Часы шли и шли, не останавливаясь, неумолимые, как воля божия.
На лбу у мальчика выступили крупные капли пота. Он слез с постели и прижался лбом к глиняному полу.
— Господи боже, спаси их! — прорыдал он; страдание разрывало ему сердце. — Хоть нескольких спаси, ну хоть двоих-троих! Ну хоть тех, господи, кого ты успеешь спасти, пока я молюсь тебе! — В отчаянии он обхватил руками голову. — Господи боже, спаси их! — И он распростерся на полу.
О долгие, долгие века прошедшие, скольких поглотили вы? О долгие, долгие века грядущие, скольких вы еще поглотите! О боже, сколь же долга, сколь же нескончаемо долга вечность!
Мальчик всхлипнул и теснее прижался к полу.
При свете дня ферма была неузнаваема. И равнина выглядела просто скучным плоским пространством сыпучего бурого песка, лишь кое-где поросшего островками сухого кустарника, который потрескивал под ногами, как валежник. Местами на красноватой земле виднелись бледные стебли молочая. По раскаленному песку сновали пауки и жучки. Резкий солнечный свет играл на кирпичных стенах дома, на оцинкованных крышах хозяйственных построек и на каменных оградах краалей. Кругом не было ни деревца, ни куста, ничего, что разнообразило бы ровный вельд. Даже два подсолнечника у парадного крыльца хозяйского дома, не выдержав нестерпимо палящего взгляда солнца, понуро опустили долу свои медно-желтые лица. И только какие-то маленькие, похожие на цикад насекомые, прячась среди камней одинокого холма, наполняли воздух своим неумолчным стрекотом.
Сама хозяйка фермы при свете дня оказалась еще менее привлекательной, чем ночью, когда она ворочалась в своей постели. Голландка восседала на стуле в просторной гостиной своего дома, положив ноги на деревянную скамеечку. Поминутно отирая плоское лицо концом передника и прихлебывая кофе, она на капском наречии поносила жару. Дневной свет не прибавил красоты и дочери покойного англичанина, падчерице тетушки Санни. Солнце беспощадно высветило ее веснушки и низкий морщинистый лоб.

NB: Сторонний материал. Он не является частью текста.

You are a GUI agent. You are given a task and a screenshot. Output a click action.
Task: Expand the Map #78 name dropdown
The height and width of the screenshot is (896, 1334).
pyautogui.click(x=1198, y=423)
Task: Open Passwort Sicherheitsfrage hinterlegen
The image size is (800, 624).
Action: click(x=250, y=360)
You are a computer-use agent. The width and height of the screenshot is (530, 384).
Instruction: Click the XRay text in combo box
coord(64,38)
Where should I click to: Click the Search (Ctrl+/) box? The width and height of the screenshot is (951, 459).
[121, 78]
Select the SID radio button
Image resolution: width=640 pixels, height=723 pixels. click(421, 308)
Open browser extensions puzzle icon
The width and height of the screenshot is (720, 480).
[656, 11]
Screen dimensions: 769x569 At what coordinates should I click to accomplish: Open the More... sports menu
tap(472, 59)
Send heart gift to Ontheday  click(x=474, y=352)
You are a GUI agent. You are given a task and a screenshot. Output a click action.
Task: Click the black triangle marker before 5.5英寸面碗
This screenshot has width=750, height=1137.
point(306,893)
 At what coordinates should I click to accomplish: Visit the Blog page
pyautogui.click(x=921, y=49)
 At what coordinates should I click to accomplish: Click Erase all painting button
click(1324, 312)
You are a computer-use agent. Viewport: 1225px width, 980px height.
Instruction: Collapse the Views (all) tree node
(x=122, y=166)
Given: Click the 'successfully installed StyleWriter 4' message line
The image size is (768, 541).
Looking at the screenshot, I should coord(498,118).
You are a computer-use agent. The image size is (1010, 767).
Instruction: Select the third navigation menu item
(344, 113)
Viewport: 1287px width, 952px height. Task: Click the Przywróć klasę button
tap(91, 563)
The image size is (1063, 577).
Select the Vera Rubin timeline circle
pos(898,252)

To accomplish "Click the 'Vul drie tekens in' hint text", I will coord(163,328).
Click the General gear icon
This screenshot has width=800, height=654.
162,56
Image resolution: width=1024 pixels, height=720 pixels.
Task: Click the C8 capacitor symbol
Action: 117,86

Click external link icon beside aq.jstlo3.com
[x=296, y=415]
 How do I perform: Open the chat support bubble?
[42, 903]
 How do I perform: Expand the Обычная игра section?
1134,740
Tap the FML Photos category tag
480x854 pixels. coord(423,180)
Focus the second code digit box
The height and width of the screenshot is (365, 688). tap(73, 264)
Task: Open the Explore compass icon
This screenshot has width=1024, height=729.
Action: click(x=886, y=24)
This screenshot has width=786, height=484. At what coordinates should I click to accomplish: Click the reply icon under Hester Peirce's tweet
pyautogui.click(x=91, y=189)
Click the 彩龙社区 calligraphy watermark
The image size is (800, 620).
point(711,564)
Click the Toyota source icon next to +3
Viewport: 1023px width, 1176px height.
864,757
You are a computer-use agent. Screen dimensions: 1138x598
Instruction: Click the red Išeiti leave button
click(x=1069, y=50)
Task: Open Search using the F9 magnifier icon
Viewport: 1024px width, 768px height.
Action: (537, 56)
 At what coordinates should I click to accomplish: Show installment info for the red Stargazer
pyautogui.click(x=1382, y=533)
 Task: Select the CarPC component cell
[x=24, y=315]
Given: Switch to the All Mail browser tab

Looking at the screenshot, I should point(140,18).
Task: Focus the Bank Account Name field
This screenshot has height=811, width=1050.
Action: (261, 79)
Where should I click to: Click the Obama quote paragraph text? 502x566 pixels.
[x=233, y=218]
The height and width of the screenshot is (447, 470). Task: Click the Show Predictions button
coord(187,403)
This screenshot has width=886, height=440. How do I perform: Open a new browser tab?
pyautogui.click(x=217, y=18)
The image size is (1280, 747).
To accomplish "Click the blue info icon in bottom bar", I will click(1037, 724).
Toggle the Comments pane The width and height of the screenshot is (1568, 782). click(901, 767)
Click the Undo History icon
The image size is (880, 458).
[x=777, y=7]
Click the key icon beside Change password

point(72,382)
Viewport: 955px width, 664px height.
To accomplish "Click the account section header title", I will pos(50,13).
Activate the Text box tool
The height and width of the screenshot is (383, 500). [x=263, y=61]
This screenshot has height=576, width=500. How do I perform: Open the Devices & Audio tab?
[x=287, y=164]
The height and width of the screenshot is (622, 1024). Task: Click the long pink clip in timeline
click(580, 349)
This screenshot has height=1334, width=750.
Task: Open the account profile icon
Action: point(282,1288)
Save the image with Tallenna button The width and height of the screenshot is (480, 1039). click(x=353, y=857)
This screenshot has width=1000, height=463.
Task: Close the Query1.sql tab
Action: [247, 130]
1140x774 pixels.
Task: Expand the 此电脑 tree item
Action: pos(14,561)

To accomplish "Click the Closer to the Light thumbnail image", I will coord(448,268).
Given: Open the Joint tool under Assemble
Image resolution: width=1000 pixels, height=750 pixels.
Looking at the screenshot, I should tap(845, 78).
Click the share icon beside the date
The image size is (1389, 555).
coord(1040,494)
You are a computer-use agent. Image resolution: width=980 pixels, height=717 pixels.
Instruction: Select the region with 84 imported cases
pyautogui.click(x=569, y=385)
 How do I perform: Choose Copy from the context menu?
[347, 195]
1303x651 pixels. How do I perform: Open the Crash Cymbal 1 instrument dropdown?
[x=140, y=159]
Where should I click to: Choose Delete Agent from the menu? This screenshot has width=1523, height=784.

— Линдал, — обратилась девочка к своей кузине; они сидели на полу и нанизывали бусы, — почему у тебя бусы никогда не спадают с иголки?
— Я стараюсь, — серьезно отвечала та и послюнявила крошечный пальчик, — поэтому и не спадают.
Управляющий при дневном свете оказался рослым, плотно скроенным пожилым немцем в поношенном платье. У него была детская привычка потирать руки и восторженно кивать головой, когда он бывал чем-нибудь доволен: «Ja, ja, ja! — Да, да, да». Он стоял на самом солнцепеке у ограды крааля и разглагольствовал перед двумя мальчишками-туземцами о надвигающемся конце света. Мальчишки, которым велено было убрать навозную кучу, перемигивались и явно отлынивали от работы, но немец ничего этого не замечал.